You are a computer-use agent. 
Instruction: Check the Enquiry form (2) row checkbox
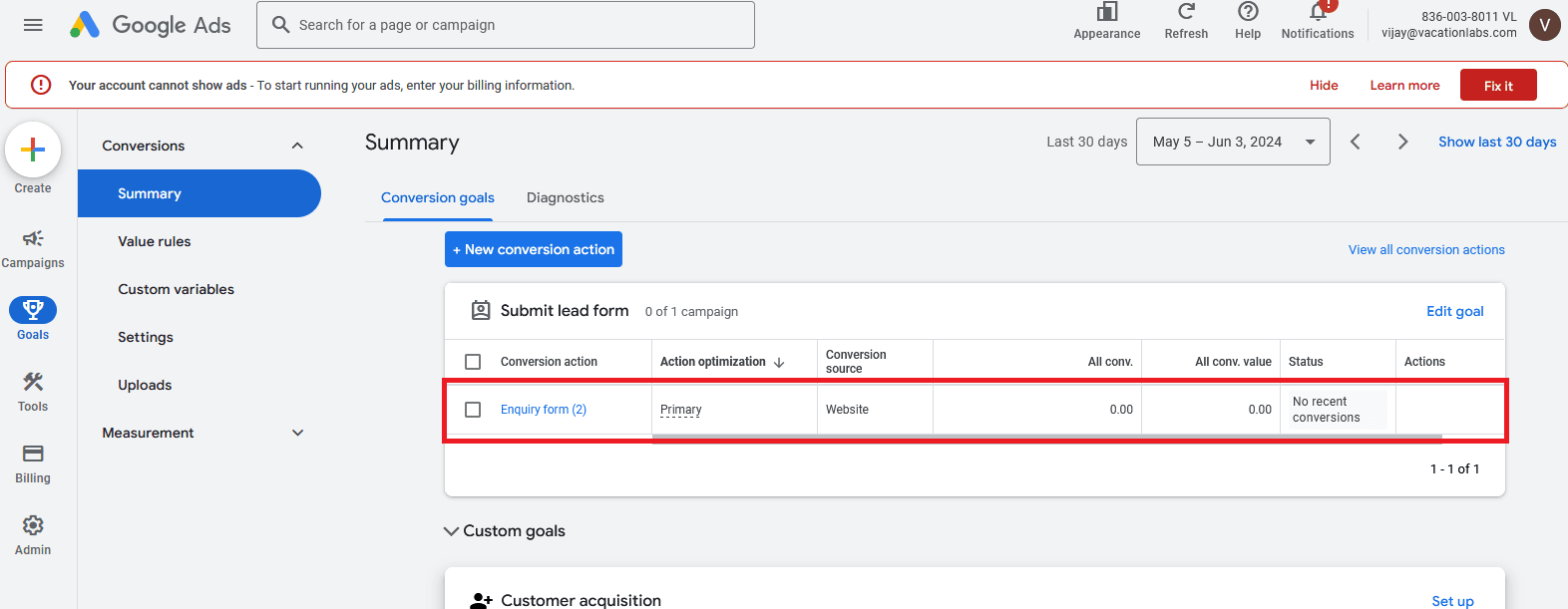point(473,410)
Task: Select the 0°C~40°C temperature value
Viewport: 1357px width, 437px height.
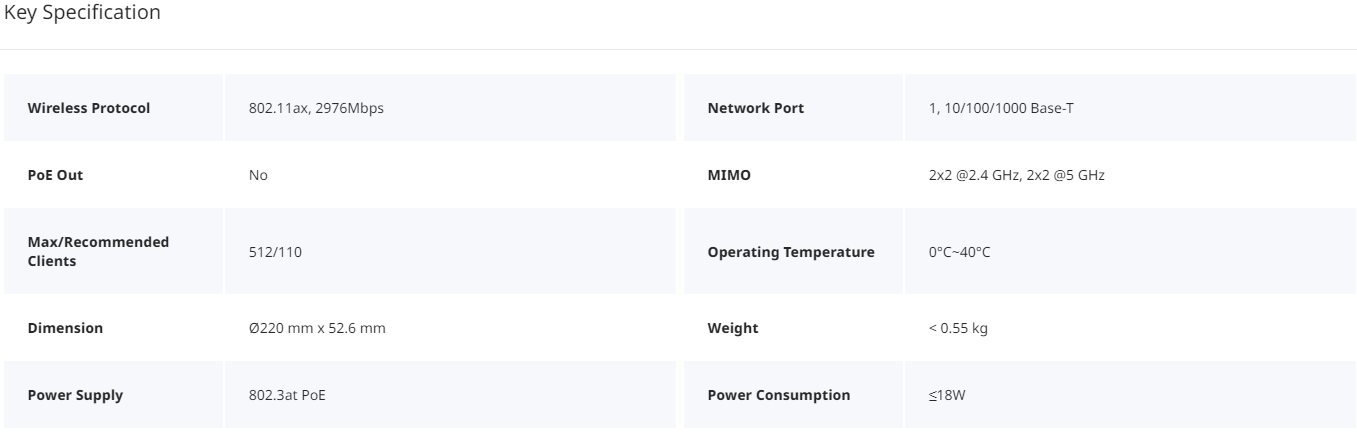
* * *
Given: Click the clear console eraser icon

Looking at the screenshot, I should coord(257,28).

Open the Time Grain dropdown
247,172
...
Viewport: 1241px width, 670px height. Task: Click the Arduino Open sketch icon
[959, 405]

- _Problem requirements_
Reproduce the data above exactly, but only the lines from the one showing "You are a computer-use agent." through the one showing "Viewport: 1357px width, 437px height.", with both ends kept and the pictures left out.

- _Answer box_
You are a computer-use agent. 
Instruction: Check the Enquiry form (2) row checkbox
point(473,410)
Task: Select the 0°C~40°C temperature value
Viewport: 1357px width, 437px height.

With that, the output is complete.